▸ **TEXT BLOCK**
________________

— OPINION — The battle against foodborne disease has been waged since the beginning of time. Historical literature provides evidence of how earlier civilizations tried to protect themselves, their families, tribes, and villages from getting sick from the food they ate. The examples range from the emergence of cooking with fire to initial attempts to preserve foods with salt and spices to the invention of the first refrigeration units.
While they weren’t the type of refrigerators you and I have at home today, prior civilizations did construct wooden boxes that kept foods cold with blocks of ice. Fast forward through time and we witnessed steady advancements that improved food safety, such as through the discovery of pasteurization by one of my heroes, Louis Pasteur, to the canning of foods, and – in more recent times – the invention of HACCP (Hazard Analysis Critical Control Point), a risk management framework that was created by NASA and Pillsbury to strengthen foodborne illnesses prevention among astronauts in the U.S.

________________

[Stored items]
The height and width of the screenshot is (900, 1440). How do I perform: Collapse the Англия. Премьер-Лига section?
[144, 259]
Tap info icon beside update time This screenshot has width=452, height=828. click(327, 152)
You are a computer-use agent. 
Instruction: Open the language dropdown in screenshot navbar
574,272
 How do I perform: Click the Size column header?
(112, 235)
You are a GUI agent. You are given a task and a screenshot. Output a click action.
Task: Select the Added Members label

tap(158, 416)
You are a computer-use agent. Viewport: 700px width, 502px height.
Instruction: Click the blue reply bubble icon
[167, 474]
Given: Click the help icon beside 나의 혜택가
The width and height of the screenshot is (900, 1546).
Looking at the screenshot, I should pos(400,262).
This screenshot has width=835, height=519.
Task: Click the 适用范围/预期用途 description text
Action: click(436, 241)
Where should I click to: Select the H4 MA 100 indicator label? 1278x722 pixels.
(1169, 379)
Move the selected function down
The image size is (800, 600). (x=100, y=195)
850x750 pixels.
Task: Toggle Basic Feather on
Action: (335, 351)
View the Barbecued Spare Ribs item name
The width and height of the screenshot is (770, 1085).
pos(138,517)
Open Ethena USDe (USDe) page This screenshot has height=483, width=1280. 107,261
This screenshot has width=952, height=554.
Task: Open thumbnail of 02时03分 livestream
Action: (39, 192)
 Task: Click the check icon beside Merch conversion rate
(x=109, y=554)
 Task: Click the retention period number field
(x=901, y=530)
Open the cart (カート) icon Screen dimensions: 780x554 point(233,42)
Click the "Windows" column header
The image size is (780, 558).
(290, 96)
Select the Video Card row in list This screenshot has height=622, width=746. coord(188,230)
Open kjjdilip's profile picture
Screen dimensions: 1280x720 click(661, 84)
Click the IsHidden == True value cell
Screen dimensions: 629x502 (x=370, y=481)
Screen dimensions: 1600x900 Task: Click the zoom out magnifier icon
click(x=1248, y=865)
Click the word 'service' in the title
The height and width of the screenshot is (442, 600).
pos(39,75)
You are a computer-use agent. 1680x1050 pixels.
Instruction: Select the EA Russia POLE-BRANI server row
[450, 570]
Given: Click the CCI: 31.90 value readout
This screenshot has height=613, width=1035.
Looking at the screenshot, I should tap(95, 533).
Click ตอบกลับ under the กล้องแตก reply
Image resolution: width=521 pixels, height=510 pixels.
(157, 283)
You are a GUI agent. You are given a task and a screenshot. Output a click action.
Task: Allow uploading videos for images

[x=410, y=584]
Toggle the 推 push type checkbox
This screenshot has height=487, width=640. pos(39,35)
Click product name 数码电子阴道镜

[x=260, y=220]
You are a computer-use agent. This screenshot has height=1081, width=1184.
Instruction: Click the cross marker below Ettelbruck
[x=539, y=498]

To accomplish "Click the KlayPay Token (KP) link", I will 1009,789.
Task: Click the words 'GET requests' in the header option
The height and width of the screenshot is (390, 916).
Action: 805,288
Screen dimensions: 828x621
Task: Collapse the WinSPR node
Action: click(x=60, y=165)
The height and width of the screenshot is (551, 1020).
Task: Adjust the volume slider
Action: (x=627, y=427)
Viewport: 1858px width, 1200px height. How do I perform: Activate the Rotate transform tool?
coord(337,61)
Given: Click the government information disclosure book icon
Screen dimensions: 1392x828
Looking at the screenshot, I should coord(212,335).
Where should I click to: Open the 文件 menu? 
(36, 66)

________________

From the opinion piece on food safety history, extract the passage starting with "While they weren’t" and going on through "in the U.S.", copied word for word. None of the stored items is needed here.

▸ **SOLUTION TO THE PROBLEM**
While they weren’t the type of refrigerators you and I have at home today, prior civilizations did construct wooden boxes that kept foods cold with blocks of ice. Fast forward through time and we witnessed steady advancements that improved food safety, such as through the discovery of pasteurization by one of my heroes, Louis Pasteur, to the canning of foods, and – in more recent times – the invention of HACCP (Hazard Analysis Critical Control Point), a risk management framework that was created by NASA and Pillsbury to strengthen foodborne illnesses prevention among astronauts in the U.S.